## BEGIN Exercise data

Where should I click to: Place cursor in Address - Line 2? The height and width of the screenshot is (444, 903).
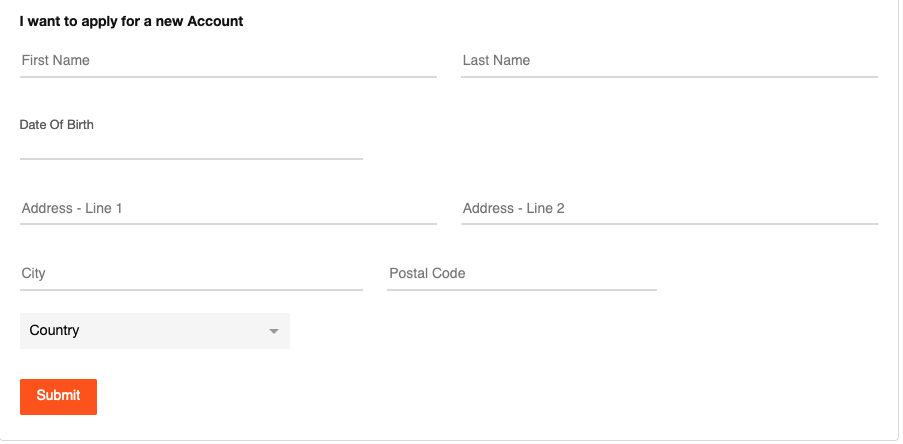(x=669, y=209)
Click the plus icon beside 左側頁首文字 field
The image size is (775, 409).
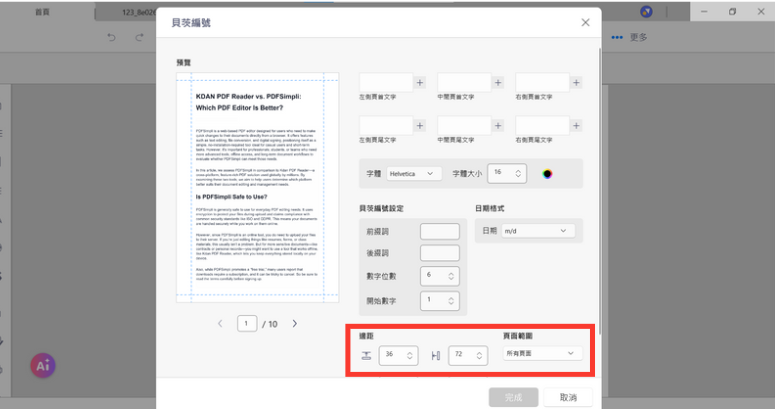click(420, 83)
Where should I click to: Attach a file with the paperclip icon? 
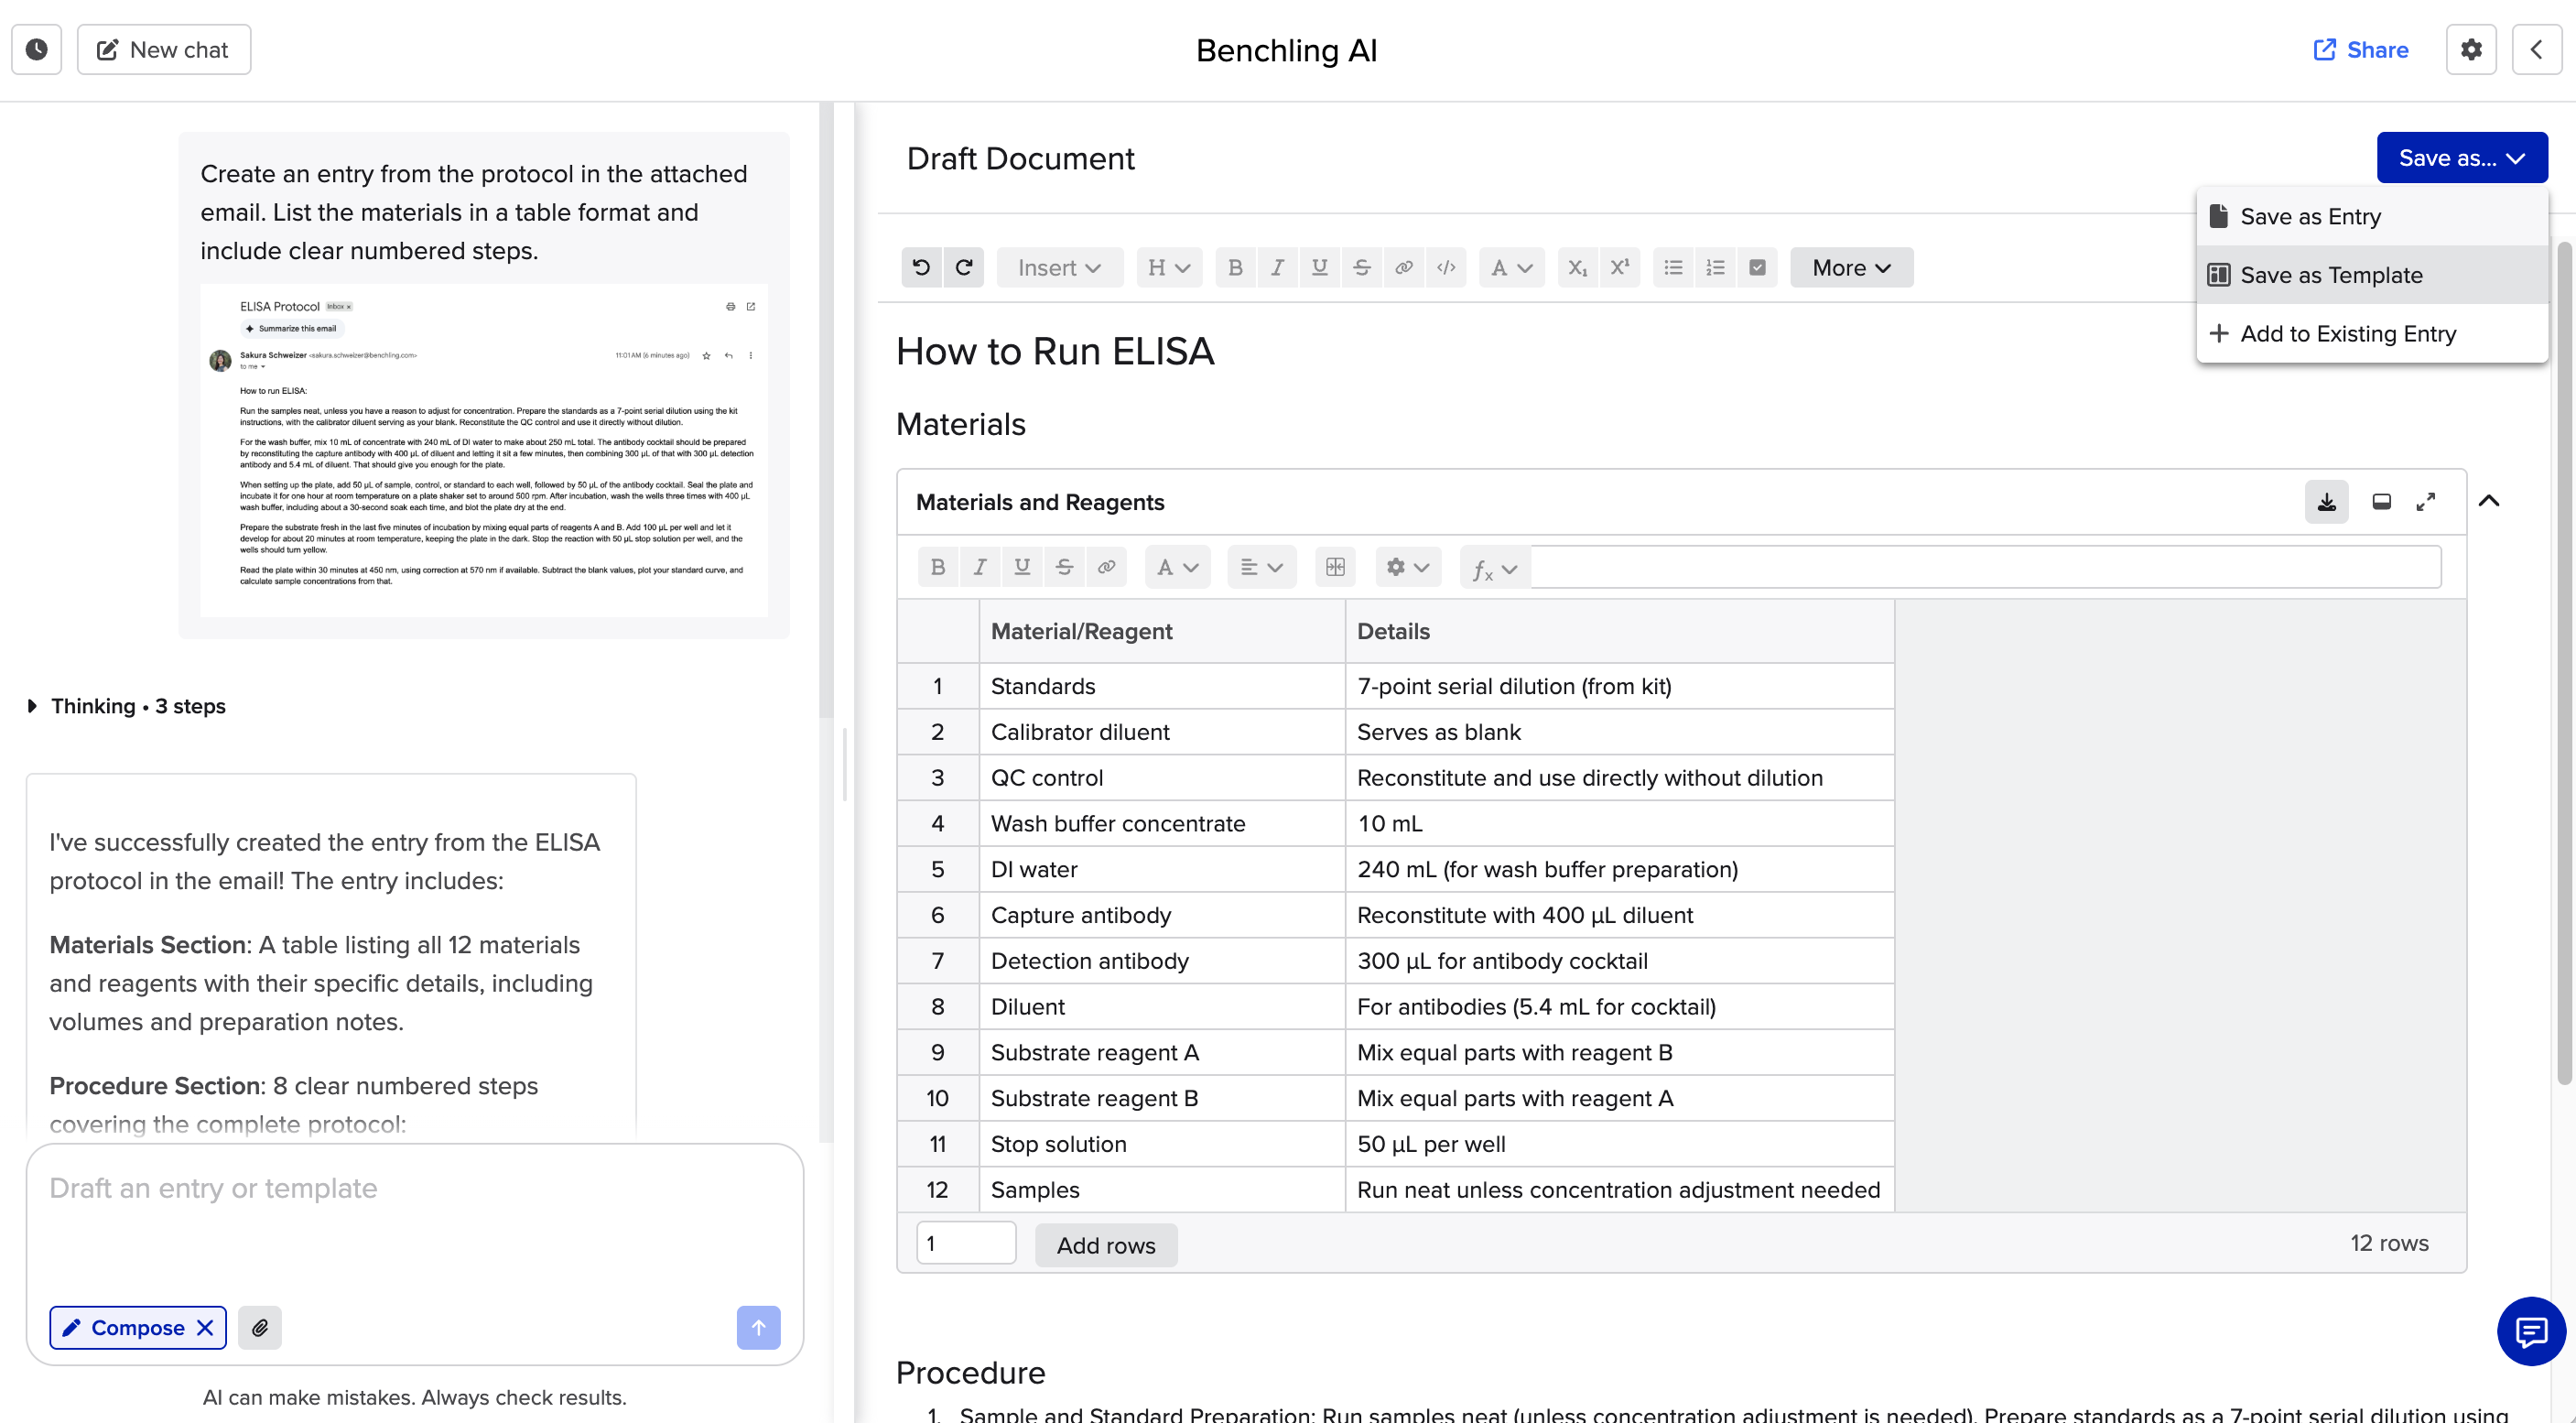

## END Exercise data

__Exercise details__: Please put the lines of the data above into a numbered list, with no blank lines. Leave the pictures out of your answer.

__Task solution__:
1. Where should I click to: Place cursor in Address - Line 2? The height and width of the screenshot is (444, 903).
2. (x=669, y=209)
3. Click the plus icon beside 左側頁首文字 field
4. The image size is (775, 409).
5. click(420, 83)
6. Where should I click to: Attach a file with the paperclip icon? 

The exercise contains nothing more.